Objective: To determine viral characteristics and the protective effect of virus neutralizing antibodies in mother-to-child transmission of HIV-1.
Molecular studies: Ten HIV-1-infected mother-child pairs were sampled within 4 months of delivery. Variable region 3 of the viral envelope was amplified by nested polymerase chain reaction and sequenced, directly and/or after cloning, by solid-phase DNA sequencing. The amino acid sequence of variable region 3 from all 10 children was homogeneous, whereas the mothers showed varying degrees of heterogeneity. Apparently, selection of an HIV-1 variant occurs either at transmission or during initial virus replication in the infected child. No characteristic molecular features of the transmitted virus were identified.
Biological studies: Virus isolates from 13 mother-child pairs were characterized for replicative capacity in a variety of cell lines. Eight mothers from whom a virus with a slow/low replicative pattern was isolated transmitted the slow/low virus to their children, whereas mothers with a rapid/high virus transmitted either a rapid/high or a slow/low virus (two cases each). This indicates that viruses with rapid/high replicative capacity do not have a selective advantage during transmission.

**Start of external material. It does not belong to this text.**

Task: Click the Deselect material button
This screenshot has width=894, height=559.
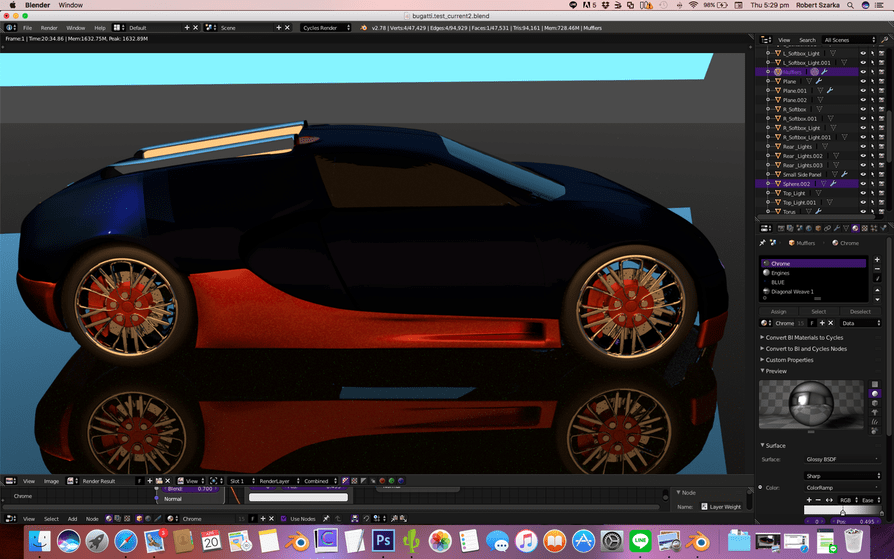Action: click(860, 311)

Virus neutralizing: Sera from 20 mothers were characterized for the ability to neutralize their own virus (autologous neutralization) and virus from other mothers (heterologous neutralization). The results showed that non-transmitting mothers had neutralizing antibodies against autologous virus more frequently than transmitting mothers. In addition, all mothers with autologous neutralizing antibodies also neutralized at least two heterologous primary isolates. This indicates that a broad neutralizing antibody response may be linked to a lower risk of mother-to-child transmission.
Conclusion: On the basis of the variable region 3 loop sequence, HIV-1-infected infants harbour homogenous virus populations. Despite this, no molecular or biological markers for selective transmission could be identified. A maternal neutralizing antibody response with broad specificity may protect the child from HIV-1 infection.